Em março de 2023, Noam Chomsky - em parceria com Ian Roberts e Jeffrey Watumull - publicou “A falsa promessa do ChatGPT” no The New York Times sobre a “evolução” dos modelos de Inteligência Artificial (IA). Passado um ano, o jornalista independente polonês, Tomasz Konicz, retoma o tema em “Inteligência artificial e indústria cultural” para analisar as atuais consequências da inserção da IA na sociedade produtora de mercadorias.

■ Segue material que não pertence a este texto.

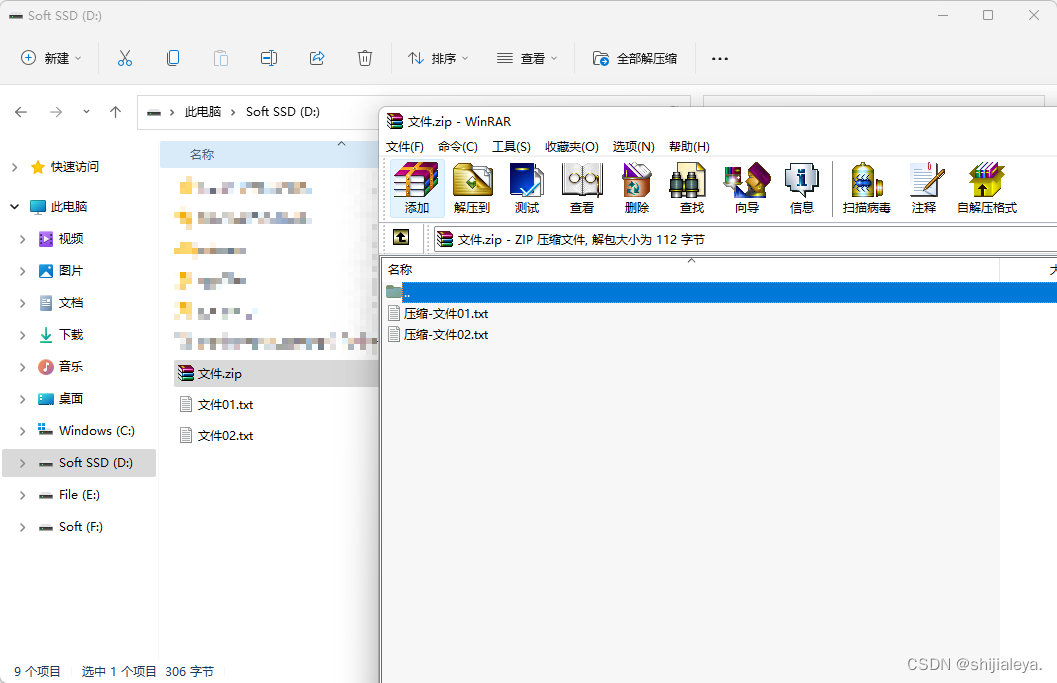This screenshot has width=1057, height=683.
Task: Open the 新建 (New) dropdown menu
Action: (x=51, y=58)
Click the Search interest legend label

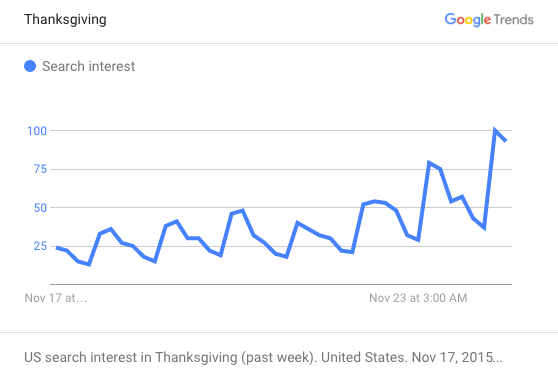[89, 67]
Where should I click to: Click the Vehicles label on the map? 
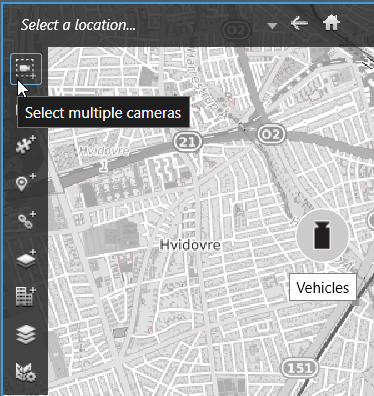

Gostava de ater-me ao tema das contradições, da impossibilidade de reconhecimento e cumplicidade moral desta forma linguística de estar no Mundo. Isto porque, não obstante sua eficácia para compilação de dados para entabular probabilidades estatísticas, a IA é incapaz de discernimento e avaliação crítica que caracterizam o ser humano.
Neste contexto, o que está em questão é o propósito utilitarista desta ferramenta para diminuir os custos operacionais e ampliar o processo de criação de riqueza. O que, como alude Chomsky, ao analisar imensas quantidades de dados para extrair resultados estatisticamente melhores, criam a ilusão de proximidade com a linguagem e o pensamento humanos.
Entretanto, como (quase) tudo é uma questão de semántica, a IA não consegue distinguir os limites das possibilidades e, tampouco, de julgamento ético de suas ações. A não ser, como ressalta Konicz, através das variações do existente que são confirmadas com a exaustiva repetição até se conformar em realidade padronizada em milhões de terabytes de dados descodificados em bilhões monetários.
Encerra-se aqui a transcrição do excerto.